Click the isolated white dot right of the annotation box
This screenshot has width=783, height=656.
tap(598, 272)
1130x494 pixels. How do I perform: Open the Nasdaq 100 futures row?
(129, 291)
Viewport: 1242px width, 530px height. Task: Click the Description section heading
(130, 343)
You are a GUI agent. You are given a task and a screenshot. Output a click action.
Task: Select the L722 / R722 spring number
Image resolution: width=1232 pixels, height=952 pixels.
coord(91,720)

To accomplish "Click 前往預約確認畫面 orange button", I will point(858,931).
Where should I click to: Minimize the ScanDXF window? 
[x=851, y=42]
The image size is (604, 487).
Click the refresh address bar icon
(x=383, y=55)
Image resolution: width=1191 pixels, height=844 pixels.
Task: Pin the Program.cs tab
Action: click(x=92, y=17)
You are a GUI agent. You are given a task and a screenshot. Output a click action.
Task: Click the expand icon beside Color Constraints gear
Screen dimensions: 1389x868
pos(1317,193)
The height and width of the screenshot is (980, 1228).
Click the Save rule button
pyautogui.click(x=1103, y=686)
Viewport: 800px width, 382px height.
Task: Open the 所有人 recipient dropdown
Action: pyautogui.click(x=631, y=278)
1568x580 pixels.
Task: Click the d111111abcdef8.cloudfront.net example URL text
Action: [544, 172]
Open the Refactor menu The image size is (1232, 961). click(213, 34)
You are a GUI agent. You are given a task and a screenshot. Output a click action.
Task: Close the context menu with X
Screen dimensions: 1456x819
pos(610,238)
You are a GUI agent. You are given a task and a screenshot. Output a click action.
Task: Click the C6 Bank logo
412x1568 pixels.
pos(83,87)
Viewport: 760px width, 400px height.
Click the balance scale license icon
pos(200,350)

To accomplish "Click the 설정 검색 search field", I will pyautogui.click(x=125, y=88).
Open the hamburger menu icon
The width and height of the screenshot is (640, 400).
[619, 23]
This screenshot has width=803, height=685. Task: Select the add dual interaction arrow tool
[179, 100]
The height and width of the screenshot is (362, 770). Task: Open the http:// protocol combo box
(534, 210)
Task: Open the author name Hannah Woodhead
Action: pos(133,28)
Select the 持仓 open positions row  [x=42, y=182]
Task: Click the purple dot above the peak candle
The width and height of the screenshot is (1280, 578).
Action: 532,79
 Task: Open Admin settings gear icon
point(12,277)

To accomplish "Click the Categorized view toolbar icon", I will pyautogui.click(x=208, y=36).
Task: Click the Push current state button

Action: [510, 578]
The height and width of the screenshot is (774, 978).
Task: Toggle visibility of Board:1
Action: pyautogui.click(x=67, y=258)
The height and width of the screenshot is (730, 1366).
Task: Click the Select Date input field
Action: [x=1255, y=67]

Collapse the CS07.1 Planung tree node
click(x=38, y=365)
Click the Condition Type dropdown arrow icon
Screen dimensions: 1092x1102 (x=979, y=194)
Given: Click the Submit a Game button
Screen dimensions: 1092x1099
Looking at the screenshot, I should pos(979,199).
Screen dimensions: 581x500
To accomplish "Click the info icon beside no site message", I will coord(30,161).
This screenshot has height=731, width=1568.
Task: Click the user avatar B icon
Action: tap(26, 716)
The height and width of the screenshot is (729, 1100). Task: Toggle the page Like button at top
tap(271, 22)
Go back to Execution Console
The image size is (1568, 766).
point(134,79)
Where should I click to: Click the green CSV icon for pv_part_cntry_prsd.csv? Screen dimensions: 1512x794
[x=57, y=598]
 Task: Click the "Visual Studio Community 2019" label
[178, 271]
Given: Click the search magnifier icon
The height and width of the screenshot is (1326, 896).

### ACTIVITY
Everything in the listing needs to be duplicated exactly, line for line.

### RESPONSE
Click the isolated white dot right of the annotation box
This screenshot has width=783, height=656.
tap(598, 272)
1130x494 pixels. How do I perform: Open the Nasdaq 100 futures row?
(129, 291)
Viewport: 1242px width, 530px height. Task: Click the Description section heading
(130, 343)
You are a GUI agent. You are given a task and a screenshot. Output a click action.
Task: Select the L722 / R722 spring number
Image resolution: width=1232 pixels, height=952 pixels.
coord(91,720)

To accomplish "Click 前往預約確認畫面 orange button", I will point(858,931).
Where should I click to: Minimize the ScanDXF window? 
[x=851, y=42]
The image size is (604, 487).
Click the refresh address bar icon
(x=383, y=55)
Image resolution: width=1191 pixels, height=844 pixels.
Task: Pin the Program.cs tab
Action: click(x=92, y=17)
You are a GUI agent. You are given a task and a screenshot. Output a click action.
Task: Click the expand icon beside Color Constraints gear
Screen dimensions: 1389x868
pos(1317,193)
The height and width of the screenshot is (980, 1228).
Click the Save rule button
pyautogui.click(x=1103, y=686)
Viewport: 800px width, 382px height.
Task: Open the 所有人 recipient dropdown
Action: pyautogui.click(x=631, y=278)
1568x580 pixels.
Task: Click the d111111abcdef8.cloudfront.net example URL text
Action: [544, 172]
Open the Refactor menu The image size is (1232, 961). click(213, 34)
You are a GUI agent. You are given a task and a screenshot. Output a click action.
Task: Close the context menu with X
Screen dimensions: 1456x819
pos(610,238)
You are a GUI agent. You are given a task and a screenshot. Output a click action.
Task: Click the C6 Bank logo
412x1568 pixels.
pos(83,87)
Viewport: 760px width, 400px height.
Click the balance scale license icon
pos(200,350)

To accomplish "Click the 설정 검색 search field", I will pyautogui.click(x=125, y=88).
Open the hamburger menu icon
The width and height of the screenshot is (640, 400).
[619, 23]
This screenshot has width=803, height=685. Task: Select the add dual interaction arrow tool
[179, 100]
The height and width of the screenshot is (362, 770). Task: Open the http:// protocol combo box
(534, 210)
Task: Open the author name Hannah Woodhead
Action: pos(133,28)
Select the 持仓 open positions row  [x=42, y=182]
Task: Click the purple dot above the peak candle
The width and height of the screenshot is (1280, 578).
Action: 532,79
 Task: Open Admin settings gear icon
point(12,277)

To accomplish "Click the Categorized view toolbar icon", I will pyautogui.click(x=208, y=36).
Task: Click the Push current state button

Action: [510, 578]
The height and width of the screenshot is (774, 978).
Task: Toggle visibility of Board:1
Action: pyautogui.click(x=67, y=258)
The height and width of the screenshot is (730, 1366).
Task: Click the Select Date input field
Action: [x=1255, y=67]

Collapse the CS07.1 Planung tree node
click(x=38, y=365)
Click the Condition Type dropdown arrow icon
Screen dimensions: 1092x1102 (x=979, y=194)
Given: Click the Submit a Game button
Screen dimensions: 1092x1099
Looking at the screenshot, I should pos(979,199).
Screen dimensions: 581x500
To accomplish "Click the info icon beside no site message", I will coord(30,161).
This screenshot has height=731, width=1568.
Task: Click the user avatar B icon
Action: tap(26, 716)
The height and width of the screenshot is (729, 1100). Task: Toggle the page Like button at top
tap(271, 22)
Go back to Execution Console
The image size is (1568, 766).
point(134,79)
Where should I click to: Click the green CSV icon for pv_part_cntry_prsd.csv? Screen dimensions: 1512x794
[x=57, y=598]
 Task: Click the "Visual Studio Community 2019" label
[178, 271]
Given: Click the search magnifier icon
The height and width of the screenshot is (1326, 896).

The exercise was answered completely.